**Requirement:** All that is wanted is the exact text of the lines below from the one with "Given: Open the" through the one with "Task: Select the", inclusive, minus any pictures.

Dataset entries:
%%
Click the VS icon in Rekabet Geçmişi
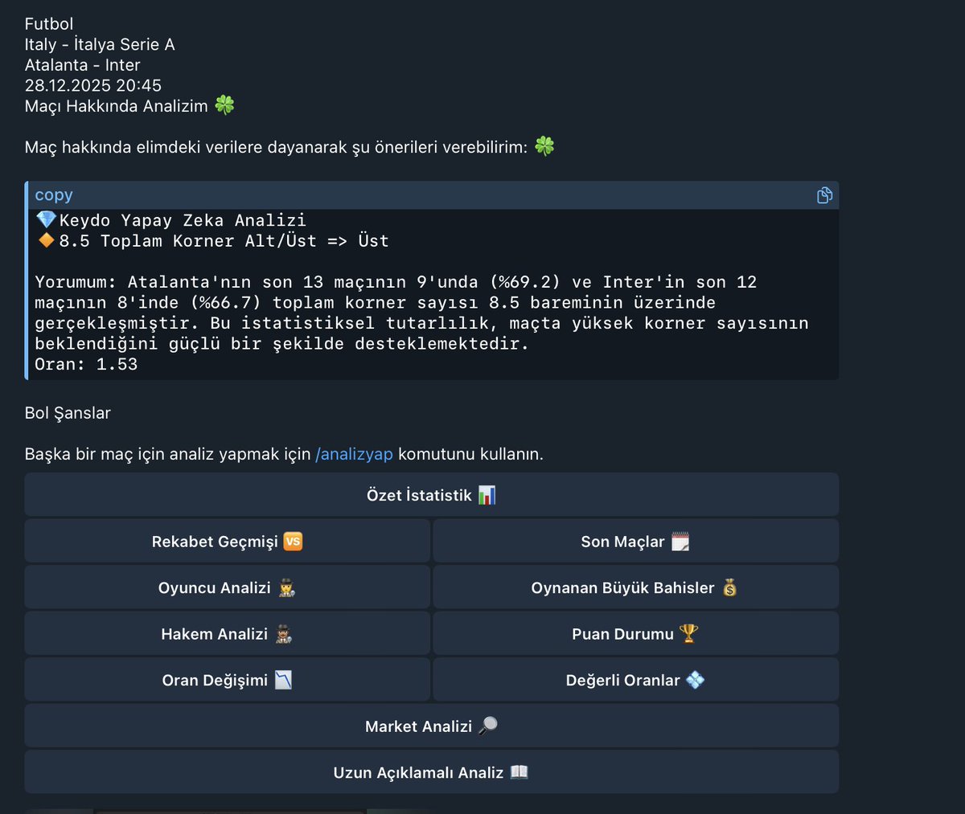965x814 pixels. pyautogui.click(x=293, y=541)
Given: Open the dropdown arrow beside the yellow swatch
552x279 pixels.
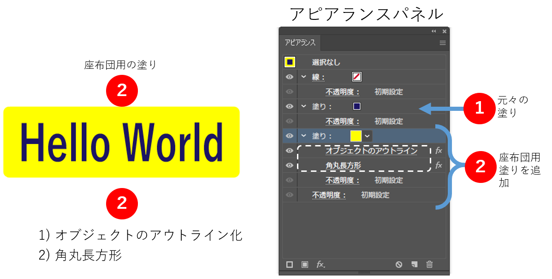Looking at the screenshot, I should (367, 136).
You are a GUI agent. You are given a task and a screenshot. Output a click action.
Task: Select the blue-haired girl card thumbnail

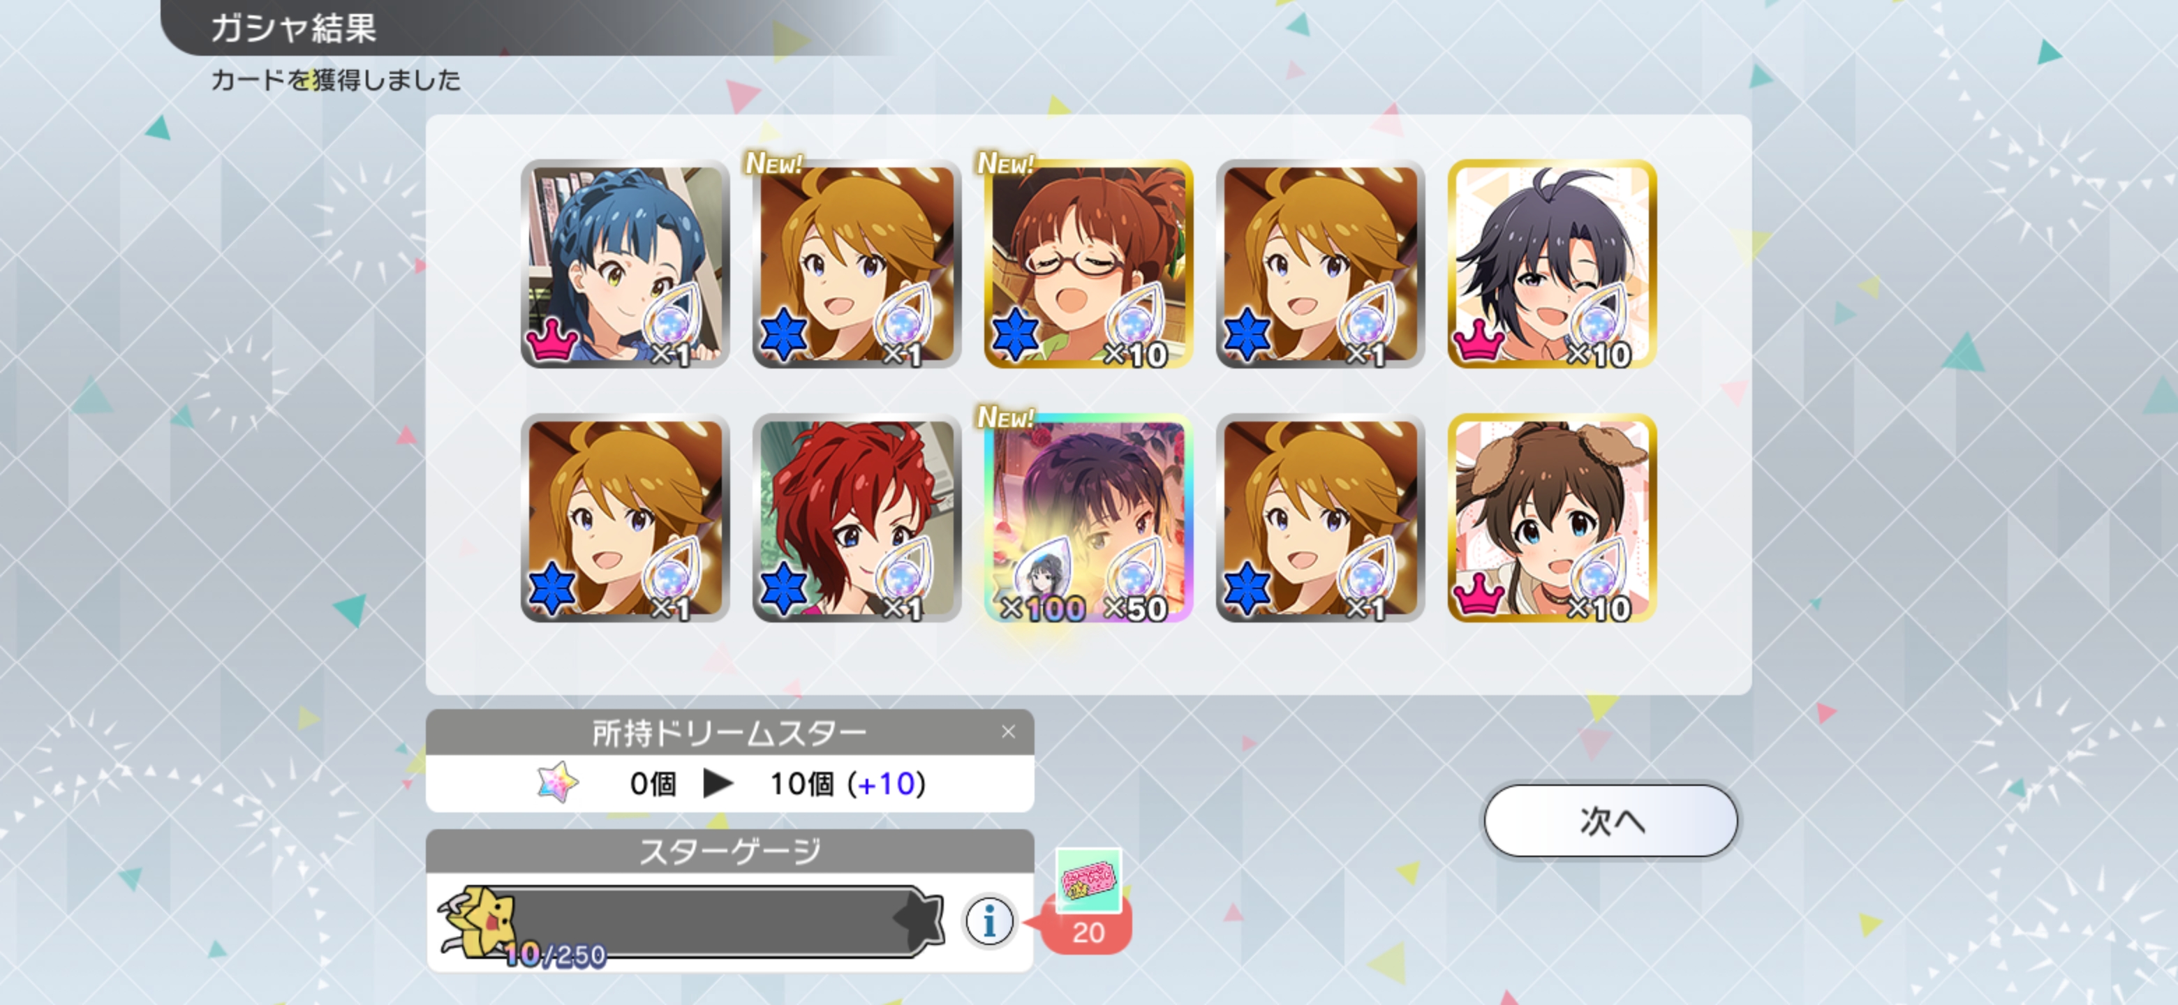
%%
%%
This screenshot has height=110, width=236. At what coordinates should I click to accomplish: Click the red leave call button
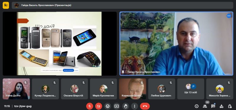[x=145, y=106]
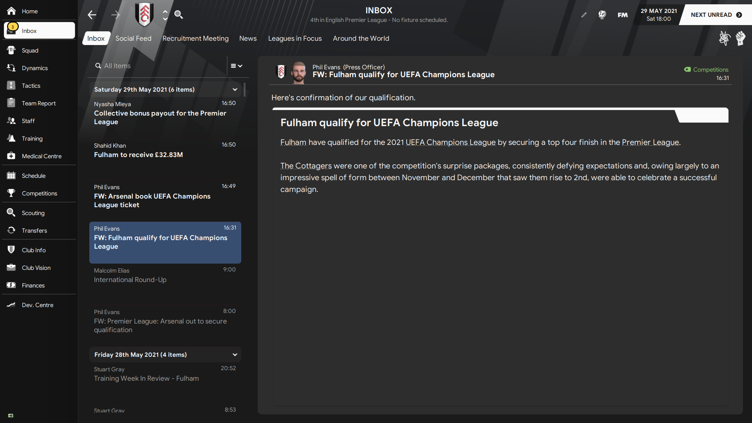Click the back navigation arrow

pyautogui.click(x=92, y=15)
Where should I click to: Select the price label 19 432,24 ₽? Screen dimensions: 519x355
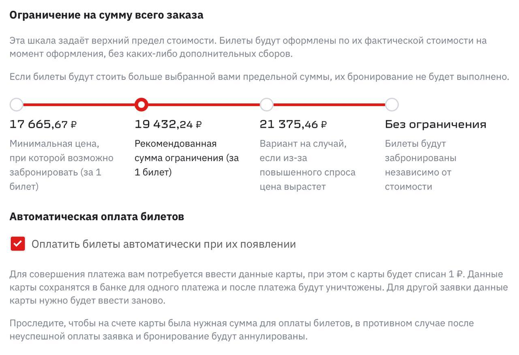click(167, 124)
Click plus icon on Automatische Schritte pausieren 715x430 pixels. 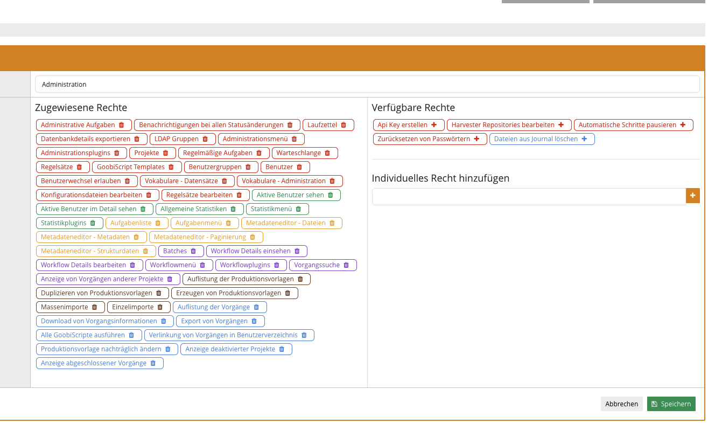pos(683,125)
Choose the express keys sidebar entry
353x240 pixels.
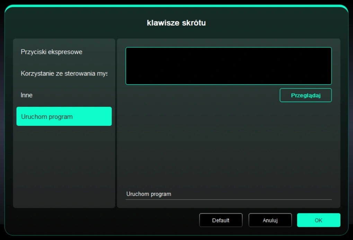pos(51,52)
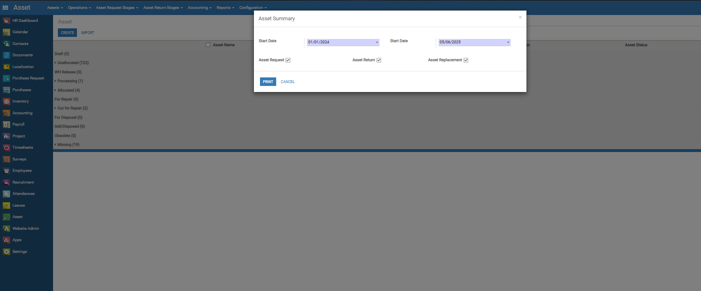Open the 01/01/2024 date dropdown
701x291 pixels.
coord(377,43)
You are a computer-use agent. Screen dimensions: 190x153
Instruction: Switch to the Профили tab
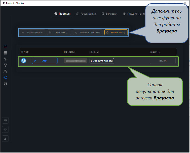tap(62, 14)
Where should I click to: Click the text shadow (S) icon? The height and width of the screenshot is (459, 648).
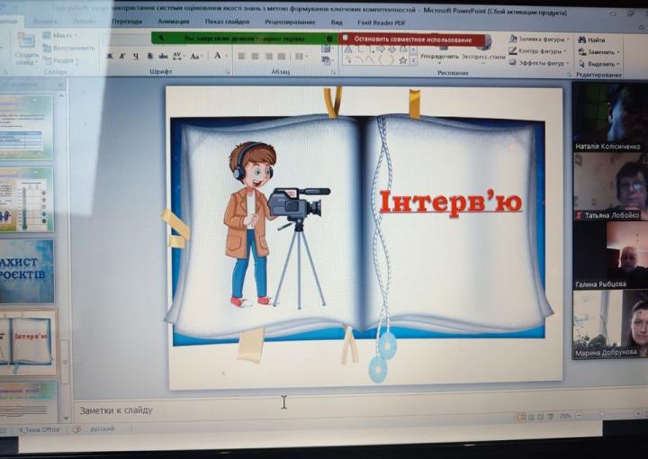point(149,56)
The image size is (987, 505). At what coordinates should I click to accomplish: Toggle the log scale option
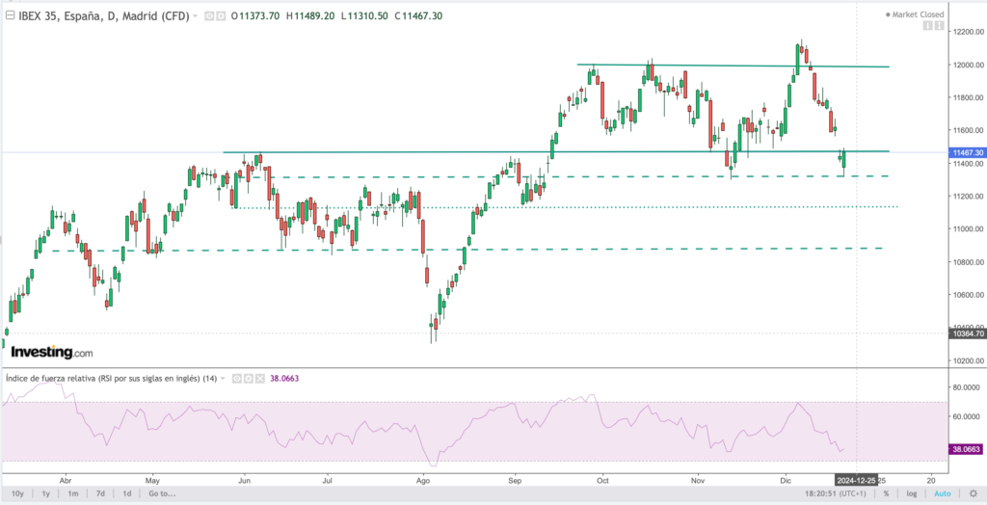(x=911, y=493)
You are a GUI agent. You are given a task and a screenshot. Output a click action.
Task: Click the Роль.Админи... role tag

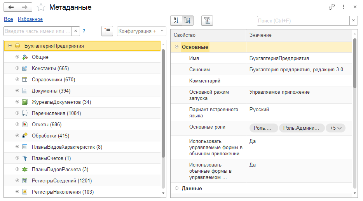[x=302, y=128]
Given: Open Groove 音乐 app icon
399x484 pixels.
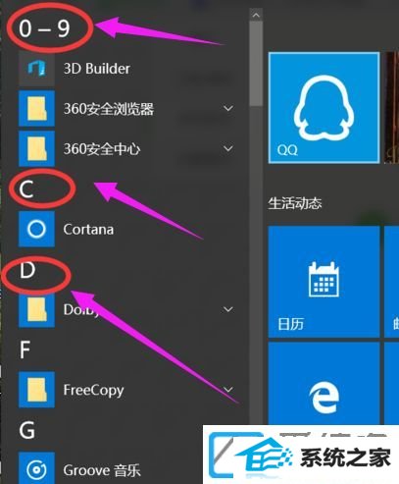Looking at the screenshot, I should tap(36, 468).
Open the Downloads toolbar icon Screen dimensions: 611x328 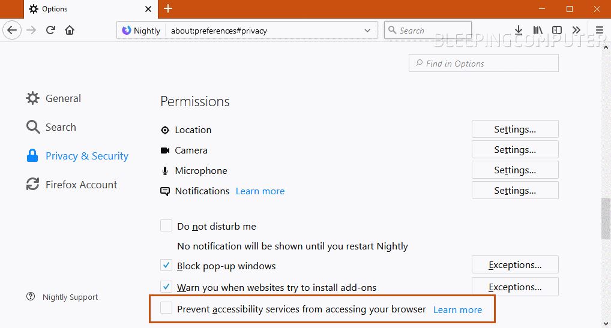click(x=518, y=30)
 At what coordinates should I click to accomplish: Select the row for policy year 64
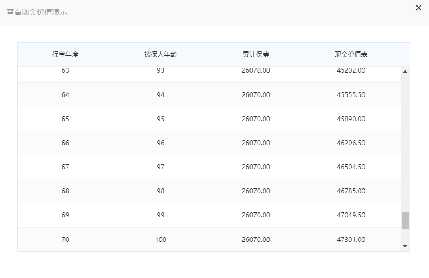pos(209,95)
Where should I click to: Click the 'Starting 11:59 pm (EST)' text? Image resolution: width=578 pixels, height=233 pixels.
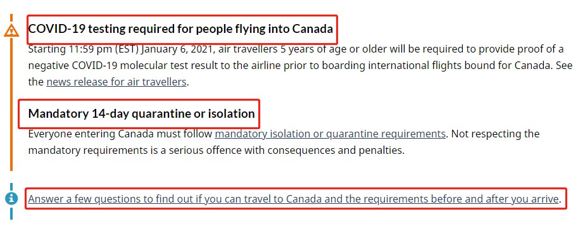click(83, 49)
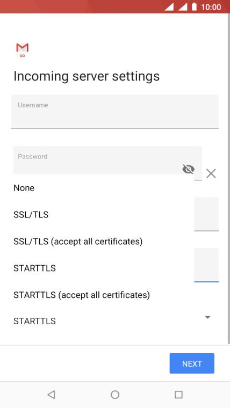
%%
**Solution to the problem:**
Given: Open the dropdown arrow beside the yellow swatch
552x279 pixels.
Looking at the screenshot, I should (367, 136).
You are a GUI agent. You are given a task and a screenshot. Output a click action.
Task: Select the blue-haired girl card thumbnail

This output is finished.